### Task instructions
#1 Reproduce word for word the stretch of the eco-tourism text from "Eco-tour in Yanbaru" through "the 20th Century.".
#2 According to the eco-tourism text, in what year was the Eco-Tourism Association established on Iriomote-jima Island?

Eco-tour in Yanbaru

 

Shuzo Ishimori

Professor, National Museum of Ethnology, Osaka, Japan. Professor, National Graduate University for Advanced Studies. Former Member of the National Tourism Policy Council.

 

Dr. Ishimori specializes in the anthropology of tourism. Undertaken researches in Micronesia, Southeast Asia, Europe, Central America, and the Caribbean area, he has been promoting a project to make a comprehensive study of the tourism phenomena from a global viewpoint in recent years. Also he has carried out investigations on the regional vitality of each of the regions of Japan. He is an author and editor of many books including the book entitled, Tourism in the 20th Century.


Throughout the world today much attention has been focused on eco-tourism. Eco-tourism is a system that offers visitors to an area a chance to experience the blessings of nature, history and culture within an order and framework that protects the natural environment and the creatures that live within the ecological system. It also enriches the lives of the people that live within that region. This is also referred to as "sustainable tourism" and is the most appropriate model for 21st century tourism. It has been tried around the world since the 1980's. For example, it is being practiced in the Galapagos Islands of Ecuador, the Great Barrier Reef in Australia, Yellowstone National Park in the U.S., and in the Canadian Rockies National Park in Canada. Some of the registered World Heritage Sites have eco-tours for people to enjoy those areas within a certain type of framework.



In the 1990's, various places in Japan, including Okinawa Prefecture, began to experiment with eco-tourism. In particular, promotion of eco-tourism is being tried on Iriomote-jima Island, where the Eco-Tourism Association was established in 1998.

### Dataset
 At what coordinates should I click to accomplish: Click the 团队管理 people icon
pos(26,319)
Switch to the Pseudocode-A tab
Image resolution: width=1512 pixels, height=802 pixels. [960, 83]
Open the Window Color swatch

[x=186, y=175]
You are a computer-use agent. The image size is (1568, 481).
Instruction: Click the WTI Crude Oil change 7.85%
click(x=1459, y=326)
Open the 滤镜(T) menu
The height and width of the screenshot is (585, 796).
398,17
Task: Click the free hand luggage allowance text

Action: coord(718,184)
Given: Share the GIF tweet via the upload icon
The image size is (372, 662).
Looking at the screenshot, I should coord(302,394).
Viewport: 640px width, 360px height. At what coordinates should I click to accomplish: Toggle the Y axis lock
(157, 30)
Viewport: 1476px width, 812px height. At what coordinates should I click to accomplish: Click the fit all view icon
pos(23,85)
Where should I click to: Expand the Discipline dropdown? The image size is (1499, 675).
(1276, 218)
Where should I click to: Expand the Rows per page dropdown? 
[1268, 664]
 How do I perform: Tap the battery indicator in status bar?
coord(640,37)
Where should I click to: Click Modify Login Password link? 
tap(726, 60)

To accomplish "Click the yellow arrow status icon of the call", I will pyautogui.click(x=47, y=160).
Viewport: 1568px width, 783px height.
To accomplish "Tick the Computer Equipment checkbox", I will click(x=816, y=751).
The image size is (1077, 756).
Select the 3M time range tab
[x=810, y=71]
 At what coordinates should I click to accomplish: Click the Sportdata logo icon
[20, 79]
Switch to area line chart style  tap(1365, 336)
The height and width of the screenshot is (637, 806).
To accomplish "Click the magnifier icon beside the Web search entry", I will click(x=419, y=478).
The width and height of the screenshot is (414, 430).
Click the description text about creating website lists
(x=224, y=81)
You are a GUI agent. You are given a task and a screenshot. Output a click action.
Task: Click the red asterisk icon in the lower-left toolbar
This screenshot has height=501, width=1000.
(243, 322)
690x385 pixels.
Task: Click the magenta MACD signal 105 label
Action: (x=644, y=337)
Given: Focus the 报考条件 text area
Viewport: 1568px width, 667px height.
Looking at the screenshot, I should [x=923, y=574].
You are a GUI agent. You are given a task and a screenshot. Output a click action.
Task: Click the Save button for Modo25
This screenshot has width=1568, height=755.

### Results of the tasks
#1
Eco-tour in Yanbaru

 

Shuzo Ishimori

Professor, National Museum of Ethnology, Osaka, Japan. Professor, National Graduate University for Advanced Studies. Former Member of the National Tourism Policy Council.

 

Dr. Ishimori specializes in the anthropology of tourism. Undertaken researches in Micronesia, Southeast Asia, Europe, Central America, and the Caribbean area, he has been promoting a project to make a comprehensive study of the tourism phenomena from a global viewpoint in recent years. Also he has carried out investigations on the regional vitality of each of the regions of Japan. He is an author and editor of many books including the book entitled, Tourism in the 20th Century.

#2 1998